Interview de Moncef Belkhayat, Vice-Président de la Région Casablanca-Settat

Date de publication : 11 décembre 2015 Rubrique : Zoom

« Faire de la région un interlocuteur attentif »

Conjoncture.info : Qu’est-ce que l’on ressent quand on se retrouve Vice-Président de la première Région du pays ?
Moncef Belkhayat : La responsabilité est le sentiment premier qui me vient à l’esprit, puis le défi, le challenge et la fierté de servir mon pays et servir les habitants des villes et des campagnes de la région Casablanca-Settat. Permettez-moi de vous rappeler que je suis également élu au sein de la commune de Sidi Belyout, une commune qui abrite le quartier mythique de l’ancienne médina de Casablanca. La proximité avec les habitants de ce quartier m’a profondément marqué et m’a sensibilisé à l’importance et à l’urgence des chantiers que nous, élus, devons mener afin d’apporter des solutions viables et durables pour améliorer la vie de nos concitoyens. Cela dit, je suis serein quant à la capacité de l’équipe à la tête de la Région – placée sous la présidence de Mustapha Bakkoury, un dirigeant et un décideur doté d’un haut niveau d’éthique, d’intégrité et de compétences éprouvées et en collaboration étroite avec le Wali Khalid Safir – d’honorer nos engagements envers les habitants de la région.

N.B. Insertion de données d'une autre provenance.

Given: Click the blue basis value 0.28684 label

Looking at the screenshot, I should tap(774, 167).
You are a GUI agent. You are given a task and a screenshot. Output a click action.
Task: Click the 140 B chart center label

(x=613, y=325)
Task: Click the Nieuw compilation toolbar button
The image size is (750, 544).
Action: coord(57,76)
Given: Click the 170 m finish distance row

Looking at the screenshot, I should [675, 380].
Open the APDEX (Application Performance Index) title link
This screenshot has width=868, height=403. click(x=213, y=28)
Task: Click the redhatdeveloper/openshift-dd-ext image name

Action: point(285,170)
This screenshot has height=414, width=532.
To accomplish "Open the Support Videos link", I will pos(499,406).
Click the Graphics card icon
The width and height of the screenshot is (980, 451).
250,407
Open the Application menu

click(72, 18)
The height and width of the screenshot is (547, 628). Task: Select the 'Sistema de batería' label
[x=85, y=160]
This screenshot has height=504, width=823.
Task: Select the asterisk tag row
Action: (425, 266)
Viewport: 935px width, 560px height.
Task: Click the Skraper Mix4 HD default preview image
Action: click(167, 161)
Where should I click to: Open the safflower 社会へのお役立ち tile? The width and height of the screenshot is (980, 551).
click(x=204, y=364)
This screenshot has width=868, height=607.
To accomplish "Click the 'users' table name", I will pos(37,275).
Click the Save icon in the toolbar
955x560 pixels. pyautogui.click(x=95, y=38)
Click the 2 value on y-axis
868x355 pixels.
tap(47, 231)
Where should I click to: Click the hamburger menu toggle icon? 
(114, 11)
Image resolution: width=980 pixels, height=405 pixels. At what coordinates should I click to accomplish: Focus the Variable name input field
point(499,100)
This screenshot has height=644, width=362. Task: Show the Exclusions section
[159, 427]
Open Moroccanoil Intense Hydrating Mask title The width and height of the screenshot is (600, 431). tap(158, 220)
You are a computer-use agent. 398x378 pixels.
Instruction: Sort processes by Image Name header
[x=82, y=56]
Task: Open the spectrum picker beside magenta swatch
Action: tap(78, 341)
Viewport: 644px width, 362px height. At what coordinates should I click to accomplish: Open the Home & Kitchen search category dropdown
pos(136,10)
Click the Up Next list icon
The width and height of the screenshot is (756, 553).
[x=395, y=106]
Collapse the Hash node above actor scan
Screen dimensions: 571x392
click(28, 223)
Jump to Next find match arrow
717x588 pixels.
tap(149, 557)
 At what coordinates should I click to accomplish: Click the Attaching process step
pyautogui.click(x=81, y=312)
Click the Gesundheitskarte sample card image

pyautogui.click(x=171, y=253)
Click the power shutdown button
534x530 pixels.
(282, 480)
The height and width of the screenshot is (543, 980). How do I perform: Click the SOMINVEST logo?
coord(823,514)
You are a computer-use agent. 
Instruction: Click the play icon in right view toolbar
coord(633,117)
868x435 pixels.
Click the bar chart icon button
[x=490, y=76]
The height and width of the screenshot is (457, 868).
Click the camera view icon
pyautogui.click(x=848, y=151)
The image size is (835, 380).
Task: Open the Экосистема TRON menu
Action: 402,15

Casablanca, Settat, Berrechid, Benslimane, Mohammedia, El Jadida,… Est-ce autant de villes que de défis ?
Et pour être exhaustif, il faut rajouter Sidi Bennour, Nouaceur et Médiouna, sans oublier une vingtaine d’autres petites villes. En fait, ces villes sont une opportunité, une chance et un levier important de développement de la région et du pays. Que ce soit de par leur richesse humaine, leur puissance économique ou leur complémentarité. Pour moi, le défi réside dans la capacité de toutes les parties prenantes – élus, administration locale et centrale, société civile et acteurs économiques – à construire une vision partagée, précise et portant sur le long terme, dans la perspective d’un développement durable de la région.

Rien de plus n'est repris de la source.